■ Source text:
____
You don't change, but it would be good if you learn from others.

Adrian McIntyre:

Yes.

Rabbi Michael Beyo:

I don't think that I have... I have definitely changed since the time that my own self-definition was ultra-Orthodox. And now, as you have heard me say, when I have serious conversation, I don't even call myself Orthodox anymore. I say I'm a Sephardi Jew that tries to live according to what I'm supposed to, and I fail miserably day. We can learn from everybody, and we should be able to learn from everybody. But you can do that only when you are really, when you are an egg, when you are really complete. Not complete in the sense of I can't learn more, but when you know who you are.

Adrian McIntyre:

And you're not trying to crack your shell to disappear into sameness.

Rabbi Michael Beyo:

Right, yes. But interestingly, I am the only Orthodox rabbi that leads at JCC in the world. And I have been struggling with that. Why is that? Because we see many other national organizations where there are Orthodox rabbis leading those chapters like Hillel in various universities, often, if not all, but often they are led by Orthodox rabbis, or they have Orthodox rabbis on staff. And a JCC, for reasons that I'm still trying to figure out, they have not been as open to Orthodoxy.
____
■ Entries supplied:

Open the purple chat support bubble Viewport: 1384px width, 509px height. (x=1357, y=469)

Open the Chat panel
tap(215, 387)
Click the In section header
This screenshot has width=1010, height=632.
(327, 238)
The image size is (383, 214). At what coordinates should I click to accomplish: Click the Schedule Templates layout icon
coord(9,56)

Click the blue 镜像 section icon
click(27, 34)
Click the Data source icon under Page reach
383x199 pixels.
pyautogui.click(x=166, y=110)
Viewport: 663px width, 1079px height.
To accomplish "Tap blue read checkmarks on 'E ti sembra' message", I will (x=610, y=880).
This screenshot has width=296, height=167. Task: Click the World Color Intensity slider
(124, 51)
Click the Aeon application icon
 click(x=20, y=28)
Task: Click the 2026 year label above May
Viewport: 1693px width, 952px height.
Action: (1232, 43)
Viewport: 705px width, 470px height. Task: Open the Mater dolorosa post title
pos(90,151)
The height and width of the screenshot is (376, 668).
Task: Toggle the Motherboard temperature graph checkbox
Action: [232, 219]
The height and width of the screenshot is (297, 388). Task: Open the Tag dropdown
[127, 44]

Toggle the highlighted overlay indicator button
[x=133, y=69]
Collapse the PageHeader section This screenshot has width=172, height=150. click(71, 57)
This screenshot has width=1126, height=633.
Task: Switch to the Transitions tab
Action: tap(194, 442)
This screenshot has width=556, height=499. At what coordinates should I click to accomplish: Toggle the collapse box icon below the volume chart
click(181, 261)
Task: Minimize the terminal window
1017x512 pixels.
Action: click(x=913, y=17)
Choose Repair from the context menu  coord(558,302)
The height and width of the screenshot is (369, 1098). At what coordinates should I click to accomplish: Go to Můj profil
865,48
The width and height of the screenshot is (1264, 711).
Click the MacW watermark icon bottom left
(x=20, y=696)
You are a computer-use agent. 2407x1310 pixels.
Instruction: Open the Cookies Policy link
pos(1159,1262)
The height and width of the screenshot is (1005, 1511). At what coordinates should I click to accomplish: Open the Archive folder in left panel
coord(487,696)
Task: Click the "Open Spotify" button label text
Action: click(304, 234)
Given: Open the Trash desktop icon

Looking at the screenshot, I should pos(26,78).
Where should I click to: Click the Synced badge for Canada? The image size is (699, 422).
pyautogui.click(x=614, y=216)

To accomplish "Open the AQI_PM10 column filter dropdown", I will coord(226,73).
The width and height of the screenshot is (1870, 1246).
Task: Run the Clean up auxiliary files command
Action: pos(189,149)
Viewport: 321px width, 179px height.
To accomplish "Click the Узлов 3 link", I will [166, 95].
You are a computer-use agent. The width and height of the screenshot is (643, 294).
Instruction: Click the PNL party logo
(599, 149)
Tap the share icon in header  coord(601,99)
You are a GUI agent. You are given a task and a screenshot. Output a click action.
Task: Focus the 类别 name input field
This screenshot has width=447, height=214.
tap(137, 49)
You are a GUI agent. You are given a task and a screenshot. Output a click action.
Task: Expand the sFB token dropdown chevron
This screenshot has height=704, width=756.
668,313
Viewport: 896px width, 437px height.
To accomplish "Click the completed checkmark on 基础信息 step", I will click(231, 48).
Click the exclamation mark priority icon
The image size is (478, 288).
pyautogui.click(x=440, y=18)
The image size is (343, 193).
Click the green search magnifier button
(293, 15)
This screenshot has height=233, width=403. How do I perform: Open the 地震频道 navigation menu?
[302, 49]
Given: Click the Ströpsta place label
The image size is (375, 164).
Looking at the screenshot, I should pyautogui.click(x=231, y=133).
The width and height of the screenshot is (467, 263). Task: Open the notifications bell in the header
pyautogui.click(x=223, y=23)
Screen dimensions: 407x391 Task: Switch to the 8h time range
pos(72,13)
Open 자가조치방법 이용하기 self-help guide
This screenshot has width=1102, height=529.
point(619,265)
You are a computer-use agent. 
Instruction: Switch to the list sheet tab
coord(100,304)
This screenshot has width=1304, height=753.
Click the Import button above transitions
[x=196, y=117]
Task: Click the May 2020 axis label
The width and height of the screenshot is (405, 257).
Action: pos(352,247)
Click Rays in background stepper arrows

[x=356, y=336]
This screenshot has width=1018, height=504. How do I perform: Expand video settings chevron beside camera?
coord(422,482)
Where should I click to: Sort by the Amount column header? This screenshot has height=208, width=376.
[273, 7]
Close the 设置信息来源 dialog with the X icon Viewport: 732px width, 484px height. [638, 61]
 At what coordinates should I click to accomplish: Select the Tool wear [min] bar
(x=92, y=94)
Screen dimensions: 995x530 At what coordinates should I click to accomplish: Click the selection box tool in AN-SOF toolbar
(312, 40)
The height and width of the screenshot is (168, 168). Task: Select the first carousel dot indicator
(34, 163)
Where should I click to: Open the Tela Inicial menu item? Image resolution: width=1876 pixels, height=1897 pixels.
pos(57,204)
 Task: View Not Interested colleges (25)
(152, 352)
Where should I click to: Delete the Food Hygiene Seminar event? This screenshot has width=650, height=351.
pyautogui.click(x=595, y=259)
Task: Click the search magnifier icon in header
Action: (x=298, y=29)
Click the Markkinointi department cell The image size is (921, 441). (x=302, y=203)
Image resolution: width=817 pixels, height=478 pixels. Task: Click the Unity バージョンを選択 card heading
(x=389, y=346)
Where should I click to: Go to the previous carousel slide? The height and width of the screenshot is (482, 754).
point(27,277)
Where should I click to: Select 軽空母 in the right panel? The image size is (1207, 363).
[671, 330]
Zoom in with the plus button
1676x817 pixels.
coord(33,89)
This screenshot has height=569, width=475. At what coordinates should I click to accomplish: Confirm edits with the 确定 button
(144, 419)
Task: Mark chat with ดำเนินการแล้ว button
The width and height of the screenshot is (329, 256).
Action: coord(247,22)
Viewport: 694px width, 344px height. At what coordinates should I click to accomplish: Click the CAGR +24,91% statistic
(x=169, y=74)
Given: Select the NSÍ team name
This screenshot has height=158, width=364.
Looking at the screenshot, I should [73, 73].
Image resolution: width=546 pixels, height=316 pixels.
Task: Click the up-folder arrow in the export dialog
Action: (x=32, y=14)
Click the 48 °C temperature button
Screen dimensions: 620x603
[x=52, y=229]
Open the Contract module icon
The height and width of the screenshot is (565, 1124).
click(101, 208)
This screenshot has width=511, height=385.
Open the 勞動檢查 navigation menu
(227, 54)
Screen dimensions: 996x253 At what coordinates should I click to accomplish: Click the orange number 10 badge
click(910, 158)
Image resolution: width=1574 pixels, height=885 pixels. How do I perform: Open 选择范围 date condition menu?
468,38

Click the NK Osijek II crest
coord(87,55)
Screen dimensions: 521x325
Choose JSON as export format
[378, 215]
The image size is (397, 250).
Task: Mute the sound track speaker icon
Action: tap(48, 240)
____
■ Complete the following:
1 > In the conversation, how does Rabbi Michael Beyo say he now describes himself in serious conversation instead of calling himself Orthodox?
2 > Copy a passage word for word from the conversation, beginning at the words "You don't change, but" and stopping after the words "who you are.".

■ Solution set:
1 > As a Sephardi Jew who tries to live according to what he is supposed to.

2 >
You don't change, but it would be good if you learn from others.

Adrian McIntyre:

Yes.

Rabbi Michael Beyo:

I don't think that I have... I have definitely changed since the time that my own self-definition was ultra-Orthodox. And now, as you have heard me say, when I have serious conversation, I don't even call myself Orthodox anymore. I say I'm a Sephardi Jew that tries to live according to what I'm supposed to, and I fail miserably day. We can learn from everybody, and we should be able to learn from everybody. But you can do that only when you are really, when you are an egg, when you are really complete. Not complete in the sense of I can't learn more, but when you know who you are.